> The task: Please print each of the following lines again verbatim, keeping every character the same.

> Task input:
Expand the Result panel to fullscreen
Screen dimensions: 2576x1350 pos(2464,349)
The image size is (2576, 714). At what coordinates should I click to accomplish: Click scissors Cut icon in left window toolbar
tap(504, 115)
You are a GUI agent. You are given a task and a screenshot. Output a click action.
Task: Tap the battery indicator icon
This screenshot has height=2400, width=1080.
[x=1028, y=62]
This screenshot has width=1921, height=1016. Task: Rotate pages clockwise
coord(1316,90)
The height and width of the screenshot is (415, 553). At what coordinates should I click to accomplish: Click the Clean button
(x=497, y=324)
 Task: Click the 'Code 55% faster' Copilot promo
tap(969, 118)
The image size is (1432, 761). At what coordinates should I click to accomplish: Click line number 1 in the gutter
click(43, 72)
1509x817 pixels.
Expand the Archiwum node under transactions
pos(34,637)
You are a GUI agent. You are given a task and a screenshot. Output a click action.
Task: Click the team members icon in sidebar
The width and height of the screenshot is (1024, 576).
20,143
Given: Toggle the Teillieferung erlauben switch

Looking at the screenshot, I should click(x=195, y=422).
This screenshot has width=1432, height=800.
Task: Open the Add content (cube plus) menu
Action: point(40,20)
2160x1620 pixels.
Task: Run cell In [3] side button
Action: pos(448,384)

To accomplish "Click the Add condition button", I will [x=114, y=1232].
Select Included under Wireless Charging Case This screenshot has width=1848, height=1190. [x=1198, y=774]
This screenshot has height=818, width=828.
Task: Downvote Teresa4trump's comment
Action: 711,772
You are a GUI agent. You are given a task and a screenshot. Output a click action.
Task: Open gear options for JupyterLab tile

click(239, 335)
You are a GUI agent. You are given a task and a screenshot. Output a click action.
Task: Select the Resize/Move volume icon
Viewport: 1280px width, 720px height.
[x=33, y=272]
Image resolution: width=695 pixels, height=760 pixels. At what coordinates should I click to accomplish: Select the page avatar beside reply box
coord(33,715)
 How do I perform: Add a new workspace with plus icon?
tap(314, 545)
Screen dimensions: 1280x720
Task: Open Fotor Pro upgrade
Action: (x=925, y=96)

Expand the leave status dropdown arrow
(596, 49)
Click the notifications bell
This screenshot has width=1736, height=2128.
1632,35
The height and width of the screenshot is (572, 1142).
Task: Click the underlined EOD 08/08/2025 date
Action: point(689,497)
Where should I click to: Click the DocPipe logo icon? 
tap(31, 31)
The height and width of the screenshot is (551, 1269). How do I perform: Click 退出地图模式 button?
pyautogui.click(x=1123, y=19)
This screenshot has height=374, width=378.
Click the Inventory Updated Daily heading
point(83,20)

> Correct result:
Expand the Result panel to fullscreen
Screen dimensions: 2576x1350 pos(2464,349)
The image size is (2576, 714). At what coordinates should I click to accomplish: Click scissors Cut icon in left window toolbar
tap(504, 115)
You are a GUI agent. You are given a task and a screenshot. Output a click action.
Task: Tap the battery indicator icon
This screenshot has height=2400, width=1080.
[x=1028, y=62]
This screenshot has width=1921, height=1016. Task: Rotate pages clockwise
coord(1316,90)
The height and width of the screenshot is (415, 553). At what coordinates should I click to accomplish: Click the Clean button
(x=497, y=324)
 Task: Click the 'Code 55% faster' Copilot promo
tap(969, 118)
The image size is (1432, 761). At what coordinates should I click to accomplish: Click line number 1 in the gutter
click(43, 72)
1509x817 pixels.
Expand the Archiwum node under transactions
pos(34,637)
You are a GUI agent. You are given a task and a screenshot. Output a click action.
Task: Click the team members icon in sidebar
The width and height of the screenshot is (1024, 576).
20,143
Given: Toggle the Teillieferung erlauben switch

Looking at the screenshot, I should click(x=195, y=422).
This screenshot has width=1432, height=800.
Task: Open the Add content (cube plus) menu
Action: point(40,20)
2160x1620 pixels.
Task: Run cell In [3] side button
Action: pos(448,384)

To accomplish "Click the Add condition button", I will [x=114, y=1232].
Select Included under Wireless Charging Case This screenshot has width=1848, height=1190. [x=1198, y=774]
This screenshot has height=818, width=828.
Task: Downvote Teresa4trump's comment
Action: 711,772
You are a GUI agent. You are given a task and a screenshot. Output a click action.
Task: Open gear options for JupyterLab tile

click(239, 335)
You are a GUI agent. You are given a task and a screenshot. Output a click action.
Task: Select the Resize/Move volume icon
Viewport: 1280px width, 720px height.
[x=33, y=272]
Image resolution: width=695 pixels, height=760 pixels. At what coordinates should I click to accomplish: Select the page avatar beside reply box
coord(33,715)
 How do I perform: Add a new workspace with plus icon?
tap(314, 545)
Screen dimensions: 1280x720
Task: Open Fotor Pro upgrade
Action: (x=925, y=96)

Expand the leave status dropdown arrow
(596, 49)
Click the notifications bell
This screenshot has width=1736, height=2128.
1632,35
The height and width of the screenshot is (572, 1142).
Task: Click the underlined EOD 08/08/2025 date
Action: point(689,497)
Where should I click to: Click the DocPipe logo icon? 
tap(31, 31)
The height and width of the screenshot is (551, 1269). How do I perform: Click 退出地图模式 button?
pyautogui.click(x=1123, y=19)
This screenshot has height=374, width=378.
Click the Inventory Updated Daily heading
point(83,20)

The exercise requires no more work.